WIQR
- Prattville, Alabama; United States;
- Broadcast area: Montgomery, Alabama
- Frequency: 1410 kHz

Ownership
- Owner: Star Power Communications Corporation

History
- First air date: 1969
- Last air date: 2016
- Former call signs: WPXC (1969–1980); WTOA (1980–1981); WIQR (1981–1988); WSKN (1988–1989); WRNB (1989–1995);

Technical information
- Facility ID: 8544
- Class: B
- Power: 5,000 watts (day); 1,000 watts (night);
- Transmitter coordinates: 32°25′23″N 86°26′21″W﻿ / ﻿32.42306°N 86.43917°W

= WIQR (Alabama) =

Radio station in Prattville, Alabama (1969–2016)

WIQR (1410 AM) was a radio station formerly licensed to serve Prattville, Alabama, United States. The station was owned by Star Power Communications Corporation and served the Montgomery, Alabama, area.

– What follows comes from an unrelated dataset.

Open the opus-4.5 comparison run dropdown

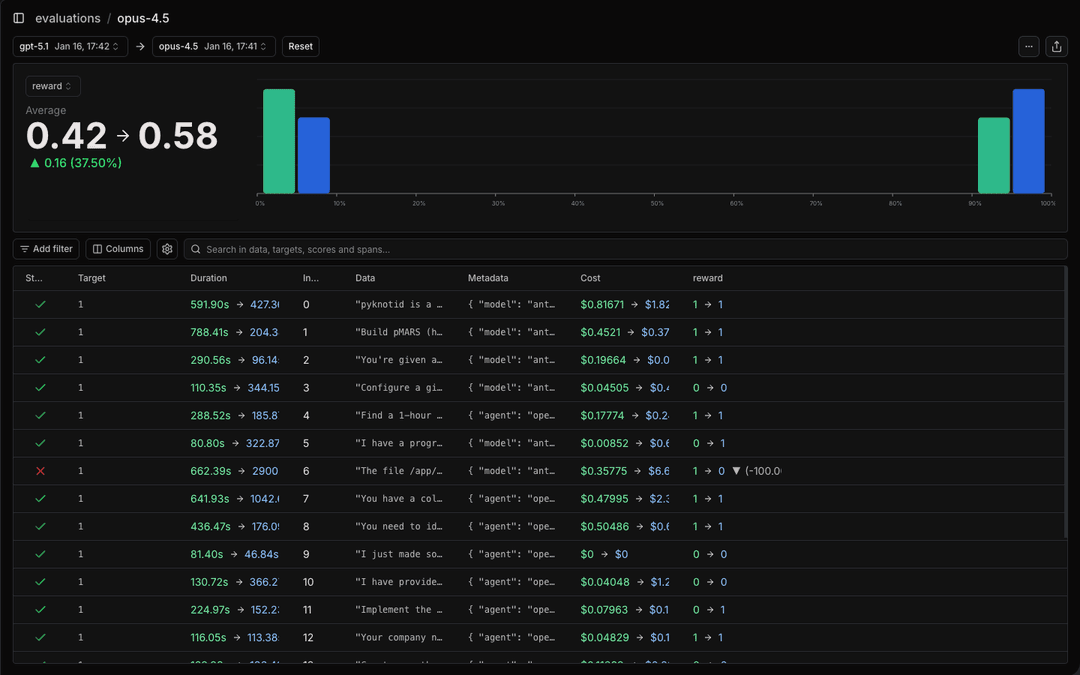tap(213, 46)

It once aired Spanish sports radio format and featured programming from ESPN Deportes Radio. In 2015 this station was doing classic Soul and R&B tunes. As of December 2015, this station went silent.

The station was most recently reassigned the WIQR call letters by the Federal Communications Commission (FCC) on December 5, 1996. The station can be heard as far east as Atlanta.

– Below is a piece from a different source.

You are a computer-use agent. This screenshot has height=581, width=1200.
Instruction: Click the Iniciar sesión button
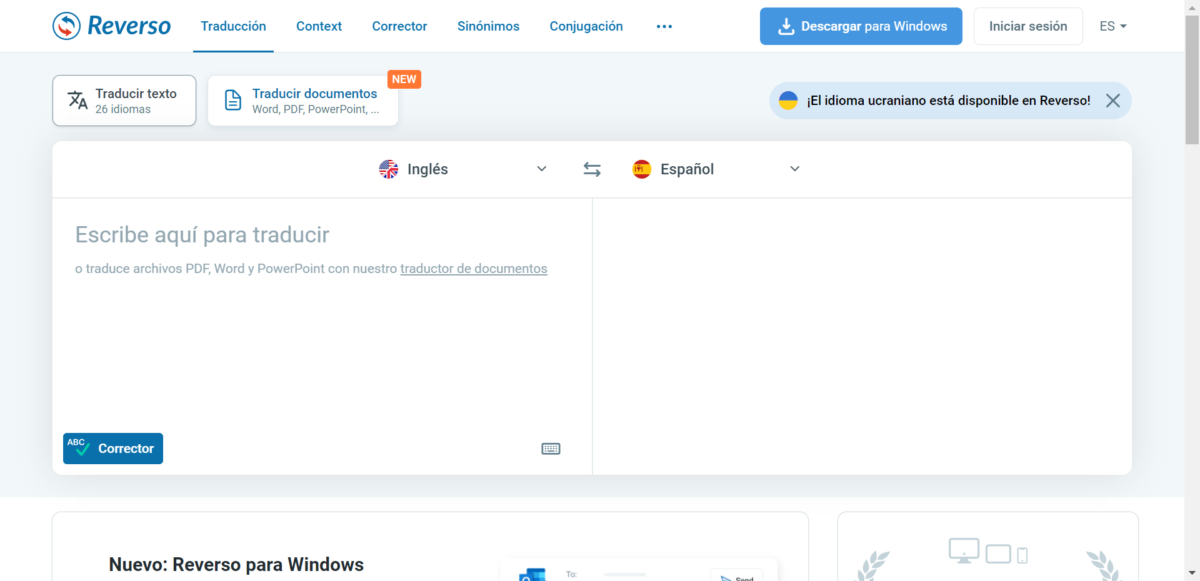[x=1028, y=26]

The station's license was cancelled on March 12, 2019, due to WIQR having been silent since at least June 3, 2016.

==Programming==
Notable former on-air personalities included Max Howell, Jim Rome, Tim Brando, Arnie Spanier, David Stein, Tony Bruno, and Todd Wright.

The station was an affiliate of the Atlanta Braves radio network through the 2008 season. Beginning with the 2009 season, WIQR was the local affiliate for the Tampa Bay Rays, the parent club to the Montgomery Biscuits of the Southern League.

WIQR was an affiliate of the UAB Blazers ISP Sports Network airing all of the UAB Blazers football games and football coaches' shows.